Do you see faces in these gingerbread cottages in Oak Bluffs, Martha’s Vineyard, a popular summer retreat on this island ten miles off the coast of Massachusetts? Does it seem like they are looking at you? Built as part of a Methodist campground in the 1860s, the houses replaced the pitched tents early congregants first set up. Today over 300 of them remain on the Campground site which was declared a National Historic Landmark in 2005.And who wouldn’t find them captivating? “The homes may be some of the most photographed in the entire country,” a 2016 article in Country Living reports. “Is there a more charming neighborhood in all of New England?” asks a recent post in New England Today. And of course, the cottages grab your eye, we’re a social species, hardwired to take in anything and everything that is face-like.

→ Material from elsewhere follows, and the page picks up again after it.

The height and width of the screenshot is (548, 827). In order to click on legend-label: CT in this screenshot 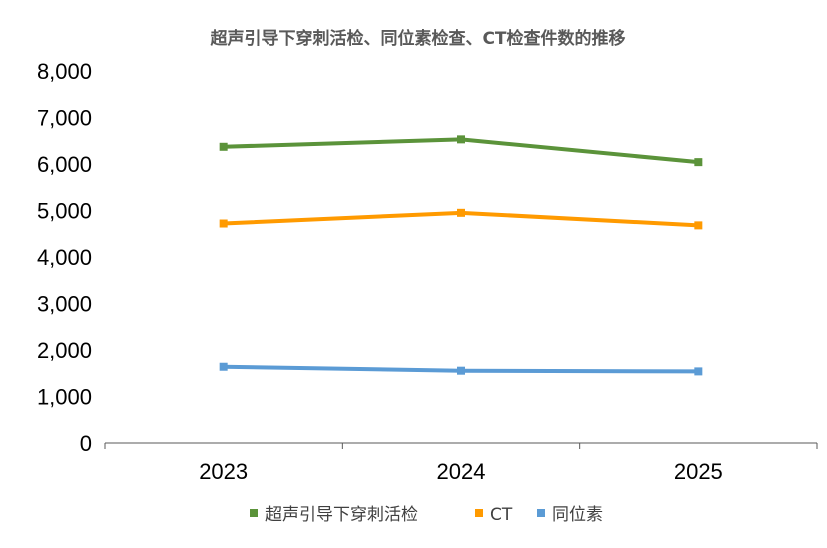, I will do `click(502, 515)`.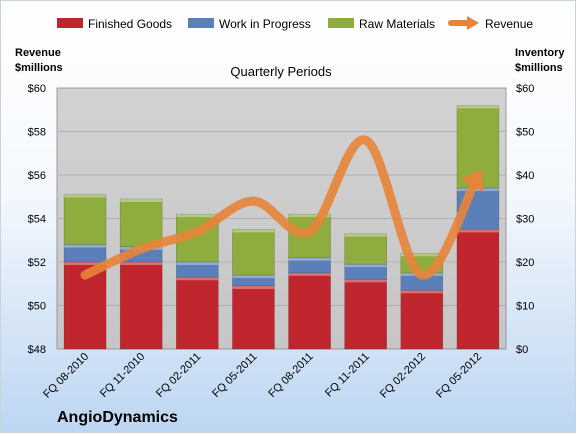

Pareidolia, the term for the very human phenomenon of seeing faces in everyday objects, is at work here. This visual illusion is an artifact of our evolution and secures our survival, explains a recent article in MedicalXpress. “We process these “fake” faces using the same visual mechanisms of the brain that we do for real ones,” it notes. “Our brain has evolved to facilitate social interaction, and this shapes the way that we see the world around us.”
So, no surprise, that the gingerbread houses have been a favorite of Vineyard visitors for years; our brain sees them as waiting to see us! As the pareidolia researcher Dr. Colin Palmer says: “We know that the object doesn’t really have a mind, but we can’t help but see it as having mental characteristics like a ‘direction of gaze’ because of mechanisms in our visual system that become active when they detect an object with basic face-like features.”
Sensing face-like cottage facades makes us feel at home in a space, keeps us coming back and makes the visits memorable. In the Vineyard, there’s another good place to appreciate the power of pareidolia, moving beyond architecture; it’s at Toad Rock, a historic site on Native American, Wampanoag, tribal land, in Acquinnah, twenty miles to the west.
Here’s a place people have visited for thousands of years, and once there, you get why; it provides that one design element people most need to see to secure themselves in a space: a face.
The upshot? To make memorable places where people want to be, build in faces. Mother Nature, after all, has preset what we most need to see and we all pay a price, always, when we ignore her intent!